*** Opening of Given text ***
Current and former Ithaca College faculty members founded a company called Assistance in Motion to research, build and distribute technology in the hopes of bringing mobility to young children with motor disabilities.
Carole Dennis, a co-founder of Assistance in Motion and professor emerita in the Department of Occupational Therapy (OT), and Sharon Stansfield, the other co-founder and professor in the Department of Computer Science, began research at the college in 2001, with grant funding from the National Science Foundation (NSF), to fill the gap they noticed in mobility aids for infants and toddlers with motor disabilities. Dennis said the research team also has included more than 60 students over the years.
Dennis said the technology that already exists to assist infants and toddlers were joystick-operated and she wanted to make something more accessible. She said infants and toddlers often do not have the capability to operate joysticks, especially children with motor disabilities, making current robotic solutions ineffective.
“Kids learn so much from … exploration,” Dennis said. “[The inaccessibility] just frustrated me as an OT. … It would make sense, we believe, for children [with disabilities] to have mobility from as early a time as typically developing babies.”
Dennis said their solution is the WeeBot, a hands-free robot that infants and toddlers can sit on and control with small shifts on the seat. She said that because the robot does not require a switch or a joystick, children can reach for objects and interact with people when using it. Infants as young as five months old can control the WeeBot, and once the children learn to use it, Dennis said movement increases significantly.
*** Close of Given text ***
*** Opening of Recorded data ***
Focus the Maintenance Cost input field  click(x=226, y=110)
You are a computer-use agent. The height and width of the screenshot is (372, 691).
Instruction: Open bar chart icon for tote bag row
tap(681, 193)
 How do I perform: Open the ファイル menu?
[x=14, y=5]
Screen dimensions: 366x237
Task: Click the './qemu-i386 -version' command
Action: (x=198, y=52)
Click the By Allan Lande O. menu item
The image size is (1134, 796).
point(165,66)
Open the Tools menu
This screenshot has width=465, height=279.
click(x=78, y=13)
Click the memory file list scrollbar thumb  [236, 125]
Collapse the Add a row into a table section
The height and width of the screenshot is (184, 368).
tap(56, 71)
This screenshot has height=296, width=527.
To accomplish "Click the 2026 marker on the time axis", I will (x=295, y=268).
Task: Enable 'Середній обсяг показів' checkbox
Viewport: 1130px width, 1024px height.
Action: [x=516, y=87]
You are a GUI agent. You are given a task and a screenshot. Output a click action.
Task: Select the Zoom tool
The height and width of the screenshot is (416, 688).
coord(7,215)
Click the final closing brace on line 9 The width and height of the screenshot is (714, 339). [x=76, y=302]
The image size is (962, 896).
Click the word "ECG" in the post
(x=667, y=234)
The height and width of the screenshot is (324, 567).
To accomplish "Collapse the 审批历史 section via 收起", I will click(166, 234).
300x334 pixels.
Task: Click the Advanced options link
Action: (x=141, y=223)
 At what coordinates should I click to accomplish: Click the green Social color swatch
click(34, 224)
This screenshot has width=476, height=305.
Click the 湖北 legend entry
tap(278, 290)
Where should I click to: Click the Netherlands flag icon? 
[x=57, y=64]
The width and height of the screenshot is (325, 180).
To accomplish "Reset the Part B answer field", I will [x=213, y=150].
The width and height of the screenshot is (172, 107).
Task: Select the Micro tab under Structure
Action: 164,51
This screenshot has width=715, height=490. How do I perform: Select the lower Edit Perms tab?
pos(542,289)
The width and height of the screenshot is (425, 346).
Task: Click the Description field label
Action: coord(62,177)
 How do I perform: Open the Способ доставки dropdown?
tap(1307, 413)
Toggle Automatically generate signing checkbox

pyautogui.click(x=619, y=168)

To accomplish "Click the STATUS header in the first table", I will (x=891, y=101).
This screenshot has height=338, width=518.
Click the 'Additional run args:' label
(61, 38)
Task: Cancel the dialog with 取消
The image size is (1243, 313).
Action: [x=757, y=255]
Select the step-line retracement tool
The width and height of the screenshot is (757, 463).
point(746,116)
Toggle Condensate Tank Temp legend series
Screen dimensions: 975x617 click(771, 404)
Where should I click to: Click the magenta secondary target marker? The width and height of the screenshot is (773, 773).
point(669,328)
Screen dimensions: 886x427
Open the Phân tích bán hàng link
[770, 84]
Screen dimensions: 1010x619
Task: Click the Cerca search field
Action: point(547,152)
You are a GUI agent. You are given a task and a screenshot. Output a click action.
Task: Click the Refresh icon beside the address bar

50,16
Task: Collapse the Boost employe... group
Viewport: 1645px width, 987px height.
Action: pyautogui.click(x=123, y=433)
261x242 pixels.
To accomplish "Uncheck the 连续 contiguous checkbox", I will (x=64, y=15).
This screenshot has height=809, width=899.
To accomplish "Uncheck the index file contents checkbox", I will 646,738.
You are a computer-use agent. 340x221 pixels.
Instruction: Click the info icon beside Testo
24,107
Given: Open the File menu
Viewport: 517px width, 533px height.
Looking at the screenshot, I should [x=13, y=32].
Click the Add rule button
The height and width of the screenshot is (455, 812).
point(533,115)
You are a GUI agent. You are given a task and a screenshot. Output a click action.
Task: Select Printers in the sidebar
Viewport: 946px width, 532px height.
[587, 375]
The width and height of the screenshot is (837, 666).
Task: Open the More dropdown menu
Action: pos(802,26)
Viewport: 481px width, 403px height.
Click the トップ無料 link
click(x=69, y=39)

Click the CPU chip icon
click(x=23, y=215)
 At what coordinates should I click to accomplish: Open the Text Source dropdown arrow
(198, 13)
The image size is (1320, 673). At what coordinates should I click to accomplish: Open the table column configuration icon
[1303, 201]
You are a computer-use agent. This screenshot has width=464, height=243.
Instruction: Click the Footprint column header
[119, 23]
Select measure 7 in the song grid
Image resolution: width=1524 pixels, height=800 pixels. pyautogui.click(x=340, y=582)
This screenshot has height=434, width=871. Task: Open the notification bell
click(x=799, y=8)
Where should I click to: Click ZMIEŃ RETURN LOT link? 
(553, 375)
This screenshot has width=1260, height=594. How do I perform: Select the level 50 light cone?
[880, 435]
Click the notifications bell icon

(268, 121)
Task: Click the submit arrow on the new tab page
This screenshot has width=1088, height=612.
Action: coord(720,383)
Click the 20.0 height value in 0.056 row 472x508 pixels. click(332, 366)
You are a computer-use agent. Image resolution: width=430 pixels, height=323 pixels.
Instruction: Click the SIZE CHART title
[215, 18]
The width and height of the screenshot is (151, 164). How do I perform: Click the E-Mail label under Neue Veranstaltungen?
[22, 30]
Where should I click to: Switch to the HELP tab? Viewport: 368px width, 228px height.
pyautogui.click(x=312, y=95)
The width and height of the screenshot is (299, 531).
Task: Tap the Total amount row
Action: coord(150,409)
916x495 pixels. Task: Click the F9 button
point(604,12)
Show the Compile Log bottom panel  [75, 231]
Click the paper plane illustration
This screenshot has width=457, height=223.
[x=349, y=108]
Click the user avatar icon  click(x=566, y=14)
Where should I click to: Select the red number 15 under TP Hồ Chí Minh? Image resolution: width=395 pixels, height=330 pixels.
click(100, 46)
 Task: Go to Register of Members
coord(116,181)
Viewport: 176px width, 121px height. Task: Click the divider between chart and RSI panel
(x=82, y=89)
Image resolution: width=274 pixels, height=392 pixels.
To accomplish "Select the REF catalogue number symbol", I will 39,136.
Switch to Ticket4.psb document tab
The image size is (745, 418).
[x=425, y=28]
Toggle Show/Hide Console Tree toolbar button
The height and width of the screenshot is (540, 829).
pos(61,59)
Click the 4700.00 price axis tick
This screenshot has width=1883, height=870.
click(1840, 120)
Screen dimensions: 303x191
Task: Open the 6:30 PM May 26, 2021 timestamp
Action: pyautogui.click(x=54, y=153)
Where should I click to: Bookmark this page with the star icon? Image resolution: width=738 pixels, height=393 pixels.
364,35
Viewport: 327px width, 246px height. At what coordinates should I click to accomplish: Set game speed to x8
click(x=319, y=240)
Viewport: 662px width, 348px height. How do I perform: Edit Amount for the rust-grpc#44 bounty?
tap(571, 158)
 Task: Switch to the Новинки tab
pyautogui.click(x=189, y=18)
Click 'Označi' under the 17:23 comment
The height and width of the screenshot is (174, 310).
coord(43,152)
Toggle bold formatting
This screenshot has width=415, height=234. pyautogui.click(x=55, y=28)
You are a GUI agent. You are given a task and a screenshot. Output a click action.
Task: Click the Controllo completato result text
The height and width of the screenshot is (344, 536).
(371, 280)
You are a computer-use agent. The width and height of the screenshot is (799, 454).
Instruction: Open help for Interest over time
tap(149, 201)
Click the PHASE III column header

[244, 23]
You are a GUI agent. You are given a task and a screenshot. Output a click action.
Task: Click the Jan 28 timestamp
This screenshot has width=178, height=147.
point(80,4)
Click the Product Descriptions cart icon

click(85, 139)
*** Close of Recorded data ***
→ **List of tasks**
(1) Name every organization and academic department mentioned in the article about Assistance in Motion.
(2) Extend the article about Assistance in Motion and the WeeBot beyond its last sentence.

→ **Outputs in order**
(1) Ithaca College, Assistance in Motion, the Department of Occupational Therapy (OT), the Department of Computer Science, and the National Science Foundation (NSF)

(2)
“Our motivation is to help these children,” Dennis said. “They can control the world they live in through their mobility. [Otherwise] kids with disabilities … pretty much sit in one place, and the world comes to them.”
According to the Centers for Disease Control and Prevention, the most common form of motor disability is cerebral palsy, which affects up to 0.4% — or about one in 345 — of children. According to the University of Melbourne, other motor disabilities that can impact children include spinal cord injuries, muscular dystrophy and spina bifida.
Dennis said that other faculty members at the college have been involved with research from early stages, including Julie Dorsey, professor and chair of the Department of Occupational Therapy. Dorsey said her eldest child, who was nine months old in the fall of 2009, was the first child to test out the WeeBot.
“[Dennis] knew I had a little one and asked if I’d be willing to bring her in to do some testing,” Dorsey said. “As a parent bringing a kid in … [I remember] being really impressed with the way that students were involved with the research, even early on.”
Dorsey said she learned from the researchers about how infants explore their environment and how to make learning accessible.
“It was really impressive to see the students and their level of commitment to the research,” Dorsey said. “Everyone has to be flexible and creative.”
Madeline Smith ’10 began working on research with Stansfield in summer 2009 through an NSF–funded internship while she was finishing her undergraduate degree as a computer science major.
“Getting involved with research at Ithaca [College] totally changed the direction of my life,” Smith said. “Seeing that I could use my technical computer science skills on projects that could help people … was really exciting to me.”
Smith said she was on a research team with two other students, where they did background research, literature reviews and brainstormed and tested solutions for the Weebot.
“It was very much a collaborative project … understanding the problem and the technology,” Smith said. “As a group, we came up with the concept to test out different control methods.”
Smith said the WeeBot’s drive system was inspired by the Wii Balance Board, a platform that can detect shifts in weight when connected to Wii games.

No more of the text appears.